SOVTE Effects on Different Sound Quality Targets – Comparing and Aligning Sound and Intervention using Vocal Tract Discomfort Scale, Aerodynamic, Electroglottographic, and Acoustic Measures
Background
Semi-occluded vocal tract exercises (SOVTE) are widely used in both clinical rehabilitation as well as habilitation of voice for pathological and healthy professional voice users. SOVTEs have been shown particularly useful in the treatment of dysphonia. However, potential contraindications for SOVTEs are sparsely studied, with some clinical results suggesting that fatigue and tiredness may result from SOVTEs in both patients and singers, at least short-term. A recent study demonstrated how SOVTEs increased vocal loading in a healthy male producing loud phonation using various SOVTEs.
Objective:
To study the effects of several SOVTEs in 2 healthy professional singers, one male and one female, producing a variety of voice conditions at various loudness levels and qualities.
Methods:
Double-case study of a male and a female singer, both singers were recorded while performing p+vowel syllables. Airflow, oral pressure (Poral), audio, and EGG signals were recorded. Poral during p-occlusion was used to estimate subglottic pressure (Psub). A total of 8 different singing sounds varying in loudness and qualities were studied for all SOVTE interventions. The severity subscale for the Vocal Tract Discomfort Scale was taken before and after each SOVTE separately. Aerodynamic, EGG, and acoustic parameters at baseline as well as before, during, and after the following SOVTEs were recorded: 3mm straw, 10cmH20 Water Resistance Therapy, Shaker Deluxe at 5cmH20, and a voiced vvvf-fricative.
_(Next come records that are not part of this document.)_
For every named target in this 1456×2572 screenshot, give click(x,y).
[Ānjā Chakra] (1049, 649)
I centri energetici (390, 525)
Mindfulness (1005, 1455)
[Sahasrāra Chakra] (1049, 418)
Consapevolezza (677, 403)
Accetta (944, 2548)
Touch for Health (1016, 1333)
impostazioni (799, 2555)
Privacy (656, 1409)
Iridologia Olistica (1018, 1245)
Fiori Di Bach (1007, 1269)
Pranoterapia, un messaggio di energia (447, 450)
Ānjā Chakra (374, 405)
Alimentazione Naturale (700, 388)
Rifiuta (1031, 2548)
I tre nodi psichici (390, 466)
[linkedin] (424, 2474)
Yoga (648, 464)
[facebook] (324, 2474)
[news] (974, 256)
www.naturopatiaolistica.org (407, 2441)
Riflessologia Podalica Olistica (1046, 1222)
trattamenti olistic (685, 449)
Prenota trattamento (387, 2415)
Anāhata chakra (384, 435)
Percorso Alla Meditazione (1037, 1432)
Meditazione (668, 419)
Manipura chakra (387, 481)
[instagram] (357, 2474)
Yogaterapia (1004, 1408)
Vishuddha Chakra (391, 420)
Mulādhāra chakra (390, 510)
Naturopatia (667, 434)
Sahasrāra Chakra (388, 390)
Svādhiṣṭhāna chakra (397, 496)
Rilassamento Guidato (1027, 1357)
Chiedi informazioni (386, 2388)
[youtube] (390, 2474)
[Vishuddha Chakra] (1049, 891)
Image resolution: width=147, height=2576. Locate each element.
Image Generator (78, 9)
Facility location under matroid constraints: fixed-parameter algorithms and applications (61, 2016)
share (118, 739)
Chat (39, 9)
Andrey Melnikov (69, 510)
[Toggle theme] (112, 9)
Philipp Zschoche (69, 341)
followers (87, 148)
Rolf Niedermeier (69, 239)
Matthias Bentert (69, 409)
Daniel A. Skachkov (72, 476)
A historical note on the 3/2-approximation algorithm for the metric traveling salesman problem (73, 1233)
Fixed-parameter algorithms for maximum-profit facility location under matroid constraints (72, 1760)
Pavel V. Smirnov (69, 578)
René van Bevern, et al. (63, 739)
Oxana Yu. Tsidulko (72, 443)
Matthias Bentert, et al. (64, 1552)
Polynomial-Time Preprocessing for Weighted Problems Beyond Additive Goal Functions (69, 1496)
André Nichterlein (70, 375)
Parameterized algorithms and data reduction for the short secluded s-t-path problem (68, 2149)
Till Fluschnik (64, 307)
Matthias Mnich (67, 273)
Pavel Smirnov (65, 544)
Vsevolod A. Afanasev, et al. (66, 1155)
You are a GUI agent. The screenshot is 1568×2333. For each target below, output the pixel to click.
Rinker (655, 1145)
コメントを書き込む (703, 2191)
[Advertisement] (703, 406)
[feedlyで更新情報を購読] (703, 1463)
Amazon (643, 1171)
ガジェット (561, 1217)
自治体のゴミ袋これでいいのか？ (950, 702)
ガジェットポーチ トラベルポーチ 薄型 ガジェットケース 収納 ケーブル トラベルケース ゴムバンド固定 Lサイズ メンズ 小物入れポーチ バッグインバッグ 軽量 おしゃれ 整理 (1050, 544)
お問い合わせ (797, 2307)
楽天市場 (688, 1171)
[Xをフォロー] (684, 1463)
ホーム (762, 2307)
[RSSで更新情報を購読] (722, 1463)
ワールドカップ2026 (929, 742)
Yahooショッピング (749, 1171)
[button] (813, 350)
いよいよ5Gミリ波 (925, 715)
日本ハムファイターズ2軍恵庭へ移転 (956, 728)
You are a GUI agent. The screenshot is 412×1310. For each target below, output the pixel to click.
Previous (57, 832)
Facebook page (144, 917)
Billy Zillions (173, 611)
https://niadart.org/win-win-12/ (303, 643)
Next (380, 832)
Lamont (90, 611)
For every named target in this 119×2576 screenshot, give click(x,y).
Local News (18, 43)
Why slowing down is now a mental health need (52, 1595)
Specifically for the 3mm straw, a continuous sample was recorded with phonation initiated and maintained without the straw, adding the straw, and removing the straw to capture baseline, SOVTE production and post-SOVTE maintenance, specifically. All other SOVTEs were practiced for 2 minutes prior to measurement to familiarise and condition the singers to the specific SOVTE production with 30 second repetition of the SOVTE before each 8 conditions in the protocol. Auditory perceptual assessment for each condition before and after each SOVTE was performed by a trained singing teacher.
Results:
VTDS increased from baseline 0 to 5 with the 3mm straw, while Shaker Deluxe at 5cmH20 increased to 3, the 10cmH20 WRT increased to 2, and the voiced fricative showed the least discomfort at a score of 1. Comparing baseline and SOVTE target aerodynamic targets, certain sounds and qualities aligned better with specific SOVTEs compared to others. Specifically, SOVTEs targeting higher airflow aligned better with softer-sounding target productions where increased ml/sec was observed, compared to louder and metallic-sounding target productions where decreased airflow and increased Psub was needed. Interestingly, for loud phonation where airflow was decreased by WRT and Shaker Deluxe interventions, Psub increased considerably, while VTDS increased. Some SOVTEs impacted the auditory perceptual production more than others.
Conclusions:
More research into the alignment between target singing output in terms of loudness and sound quality and appropriate SOVTE for the specific sound is warranted.